# Is this a P. Eigemanni



## ANDONI (Jul 11, 2004)

This is my friends piranha can any one id him.


----------



## Serygo (May 17, 2004)

I believe so, b ecause look at the smashed face.


----------



## Serygo (May 17, 2004)

thats what frank told me, because I was wanting a eigenmanni.
and frank said that when the eigenmannis get past the juvenile stage, they start to get a smashed in face, like they ran into a big block of wood, rock, or into the glass.


----------



## hastatus (Jan 16, 2003)

> Serygo Posted on Sep 18 2004, 04:51 AM
> thats what frank told me, because I was wanting a eigenmanni.
> and *frank said that when the eigenmannis get past the juvenile stage, they start to get a smashed in face*, like they ran into a big block of wood, rock, or into the glass.


Allow me to clarify this a bit more. The "humeralis complex" which consists of several close appearing species all tend to have this unique feature, in particular S. (=Pristobrycon) serrulatus. The complex is; hollandi, eigenmanni, serrulatus, humeralis, calmoni, and scapularis. With the exception of eigenmanni, all are poorly described.
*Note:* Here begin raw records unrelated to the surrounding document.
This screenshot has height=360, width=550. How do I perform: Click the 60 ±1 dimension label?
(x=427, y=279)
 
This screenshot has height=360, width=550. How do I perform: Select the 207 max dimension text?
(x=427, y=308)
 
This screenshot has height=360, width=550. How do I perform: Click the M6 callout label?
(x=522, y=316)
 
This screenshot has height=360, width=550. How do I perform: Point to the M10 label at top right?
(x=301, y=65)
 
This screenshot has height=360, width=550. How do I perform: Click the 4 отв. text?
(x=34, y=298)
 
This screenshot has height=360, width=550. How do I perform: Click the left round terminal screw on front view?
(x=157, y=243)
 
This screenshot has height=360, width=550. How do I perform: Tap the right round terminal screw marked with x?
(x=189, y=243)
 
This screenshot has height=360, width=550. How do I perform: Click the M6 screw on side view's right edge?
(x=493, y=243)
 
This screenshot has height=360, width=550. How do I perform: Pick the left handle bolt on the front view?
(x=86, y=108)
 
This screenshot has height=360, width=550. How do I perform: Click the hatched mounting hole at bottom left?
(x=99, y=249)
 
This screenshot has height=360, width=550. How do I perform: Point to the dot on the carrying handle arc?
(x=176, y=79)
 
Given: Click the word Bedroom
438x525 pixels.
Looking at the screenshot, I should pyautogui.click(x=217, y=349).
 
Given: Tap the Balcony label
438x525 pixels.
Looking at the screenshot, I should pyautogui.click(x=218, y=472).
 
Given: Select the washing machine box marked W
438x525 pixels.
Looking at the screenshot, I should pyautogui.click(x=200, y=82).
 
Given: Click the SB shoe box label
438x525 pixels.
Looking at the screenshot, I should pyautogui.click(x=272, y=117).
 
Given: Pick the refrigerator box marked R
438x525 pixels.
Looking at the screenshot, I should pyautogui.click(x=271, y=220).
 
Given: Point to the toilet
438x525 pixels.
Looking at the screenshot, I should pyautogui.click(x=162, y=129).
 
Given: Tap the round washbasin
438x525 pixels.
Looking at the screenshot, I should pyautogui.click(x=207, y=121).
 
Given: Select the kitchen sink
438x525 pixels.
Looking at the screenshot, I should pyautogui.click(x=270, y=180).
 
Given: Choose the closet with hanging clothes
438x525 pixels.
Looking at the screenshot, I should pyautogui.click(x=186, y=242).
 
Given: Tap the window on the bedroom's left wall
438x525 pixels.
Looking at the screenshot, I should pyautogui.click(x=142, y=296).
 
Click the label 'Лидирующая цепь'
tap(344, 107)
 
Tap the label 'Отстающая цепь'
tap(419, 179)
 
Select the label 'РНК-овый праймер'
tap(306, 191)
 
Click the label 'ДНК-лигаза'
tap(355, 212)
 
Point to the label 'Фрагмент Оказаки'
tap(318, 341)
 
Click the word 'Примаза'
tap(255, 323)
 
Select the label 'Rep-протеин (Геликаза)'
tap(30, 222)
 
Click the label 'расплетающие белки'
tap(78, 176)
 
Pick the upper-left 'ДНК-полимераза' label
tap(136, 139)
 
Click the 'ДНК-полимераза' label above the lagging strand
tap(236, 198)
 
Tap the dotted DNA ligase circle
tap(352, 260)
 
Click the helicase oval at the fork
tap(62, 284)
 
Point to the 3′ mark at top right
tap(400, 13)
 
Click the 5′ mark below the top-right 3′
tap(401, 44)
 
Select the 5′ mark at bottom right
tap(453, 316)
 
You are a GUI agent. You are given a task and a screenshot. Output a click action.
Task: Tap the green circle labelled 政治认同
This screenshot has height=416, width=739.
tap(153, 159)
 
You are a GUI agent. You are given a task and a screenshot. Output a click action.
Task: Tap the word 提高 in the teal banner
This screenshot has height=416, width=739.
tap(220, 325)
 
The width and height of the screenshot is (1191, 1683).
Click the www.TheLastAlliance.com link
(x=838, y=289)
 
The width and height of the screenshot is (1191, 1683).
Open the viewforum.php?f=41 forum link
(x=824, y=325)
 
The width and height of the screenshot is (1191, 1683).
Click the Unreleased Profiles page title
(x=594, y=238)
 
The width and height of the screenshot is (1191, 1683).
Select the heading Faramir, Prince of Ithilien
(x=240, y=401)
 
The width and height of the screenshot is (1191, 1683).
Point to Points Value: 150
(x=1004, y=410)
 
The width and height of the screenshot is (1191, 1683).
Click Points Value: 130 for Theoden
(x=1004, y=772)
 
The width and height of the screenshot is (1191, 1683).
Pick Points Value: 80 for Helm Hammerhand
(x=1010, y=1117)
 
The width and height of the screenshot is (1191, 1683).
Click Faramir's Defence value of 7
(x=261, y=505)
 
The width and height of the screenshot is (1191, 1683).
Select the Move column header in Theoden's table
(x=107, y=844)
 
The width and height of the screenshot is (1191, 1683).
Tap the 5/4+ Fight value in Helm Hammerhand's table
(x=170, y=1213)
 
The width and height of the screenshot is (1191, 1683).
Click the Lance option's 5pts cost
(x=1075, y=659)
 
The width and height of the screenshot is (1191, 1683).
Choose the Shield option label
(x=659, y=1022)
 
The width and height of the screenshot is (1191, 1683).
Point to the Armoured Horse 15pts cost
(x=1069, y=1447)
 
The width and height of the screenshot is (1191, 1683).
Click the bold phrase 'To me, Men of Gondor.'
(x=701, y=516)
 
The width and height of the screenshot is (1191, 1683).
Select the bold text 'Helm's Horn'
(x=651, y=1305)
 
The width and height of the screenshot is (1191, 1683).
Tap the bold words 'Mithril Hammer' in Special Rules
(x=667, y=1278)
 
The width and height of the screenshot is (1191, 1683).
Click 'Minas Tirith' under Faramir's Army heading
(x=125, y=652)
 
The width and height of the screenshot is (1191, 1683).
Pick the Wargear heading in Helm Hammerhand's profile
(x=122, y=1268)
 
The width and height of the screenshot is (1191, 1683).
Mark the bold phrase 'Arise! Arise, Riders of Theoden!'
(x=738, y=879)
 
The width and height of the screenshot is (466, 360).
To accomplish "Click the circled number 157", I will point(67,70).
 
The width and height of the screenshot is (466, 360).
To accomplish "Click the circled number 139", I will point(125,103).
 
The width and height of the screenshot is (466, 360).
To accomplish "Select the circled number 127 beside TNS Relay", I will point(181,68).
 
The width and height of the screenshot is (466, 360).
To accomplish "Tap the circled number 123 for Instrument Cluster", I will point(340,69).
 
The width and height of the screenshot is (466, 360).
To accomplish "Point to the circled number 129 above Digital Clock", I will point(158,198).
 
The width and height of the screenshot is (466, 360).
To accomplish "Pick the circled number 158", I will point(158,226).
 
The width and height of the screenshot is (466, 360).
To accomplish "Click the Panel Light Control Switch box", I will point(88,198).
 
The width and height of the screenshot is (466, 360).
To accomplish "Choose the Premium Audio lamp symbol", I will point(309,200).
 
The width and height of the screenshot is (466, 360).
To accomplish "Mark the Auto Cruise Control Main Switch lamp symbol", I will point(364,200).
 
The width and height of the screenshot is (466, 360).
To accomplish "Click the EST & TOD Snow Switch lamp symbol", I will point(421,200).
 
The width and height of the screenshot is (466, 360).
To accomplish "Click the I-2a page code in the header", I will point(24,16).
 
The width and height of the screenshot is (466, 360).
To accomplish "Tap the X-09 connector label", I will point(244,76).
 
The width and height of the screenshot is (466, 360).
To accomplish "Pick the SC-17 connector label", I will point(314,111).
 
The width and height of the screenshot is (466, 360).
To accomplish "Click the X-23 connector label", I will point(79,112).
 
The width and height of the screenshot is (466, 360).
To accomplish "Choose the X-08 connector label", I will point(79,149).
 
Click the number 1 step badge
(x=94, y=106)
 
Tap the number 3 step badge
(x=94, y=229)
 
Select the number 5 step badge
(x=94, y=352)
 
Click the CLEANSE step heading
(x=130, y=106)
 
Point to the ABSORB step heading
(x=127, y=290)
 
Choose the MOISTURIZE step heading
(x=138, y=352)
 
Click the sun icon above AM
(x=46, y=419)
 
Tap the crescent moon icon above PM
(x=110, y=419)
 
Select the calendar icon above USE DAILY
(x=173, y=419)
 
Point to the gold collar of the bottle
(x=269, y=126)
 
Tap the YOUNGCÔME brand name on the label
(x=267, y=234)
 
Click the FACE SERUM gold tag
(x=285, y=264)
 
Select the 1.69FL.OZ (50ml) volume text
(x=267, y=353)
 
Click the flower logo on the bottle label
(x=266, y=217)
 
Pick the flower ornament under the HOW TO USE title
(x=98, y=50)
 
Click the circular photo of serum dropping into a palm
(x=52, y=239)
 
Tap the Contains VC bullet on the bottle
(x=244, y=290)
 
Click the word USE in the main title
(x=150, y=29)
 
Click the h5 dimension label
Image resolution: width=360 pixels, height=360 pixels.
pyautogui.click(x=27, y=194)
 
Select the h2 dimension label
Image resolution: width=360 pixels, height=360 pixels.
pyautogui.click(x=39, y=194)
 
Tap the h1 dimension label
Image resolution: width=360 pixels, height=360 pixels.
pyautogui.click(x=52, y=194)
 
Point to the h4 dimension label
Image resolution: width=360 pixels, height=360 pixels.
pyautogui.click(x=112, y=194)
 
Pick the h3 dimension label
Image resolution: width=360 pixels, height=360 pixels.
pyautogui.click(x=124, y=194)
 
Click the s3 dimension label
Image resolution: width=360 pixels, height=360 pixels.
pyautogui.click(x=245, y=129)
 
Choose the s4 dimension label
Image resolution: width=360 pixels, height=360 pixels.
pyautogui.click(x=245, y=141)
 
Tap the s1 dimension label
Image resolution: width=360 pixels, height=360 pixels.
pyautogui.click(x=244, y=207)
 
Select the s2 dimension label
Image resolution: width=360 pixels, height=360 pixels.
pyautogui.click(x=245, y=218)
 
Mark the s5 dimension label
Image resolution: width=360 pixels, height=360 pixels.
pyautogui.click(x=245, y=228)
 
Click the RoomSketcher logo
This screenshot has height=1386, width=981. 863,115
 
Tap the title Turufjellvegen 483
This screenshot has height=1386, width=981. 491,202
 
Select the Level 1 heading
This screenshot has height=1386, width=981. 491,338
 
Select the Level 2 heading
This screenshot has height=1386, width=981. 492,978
In the case of the fish shown here,* knowing the exact locality is very helpful in narrowing down the ID.* The fish looks more like S. serrulatus, but as I state here, it could also be S. eigenmanni.


----------



## Serygo (May 17, 2004)

yes thats what I sorta meant, but not with that many complex words


----------



## Ries (Mar 20, 2004)

nice piranha


----------



## rbp 4 135 (Mar 2, 2004)

dnag that thing has a high back, cool looking though


----------



## Serygo (May 17, 2004)

dont bring threads back please, just trying to look out for ya, since I got a lecture for doing it.


----------



## Daywalker (Aug 15, 2004)

thats one nice lookin P


----------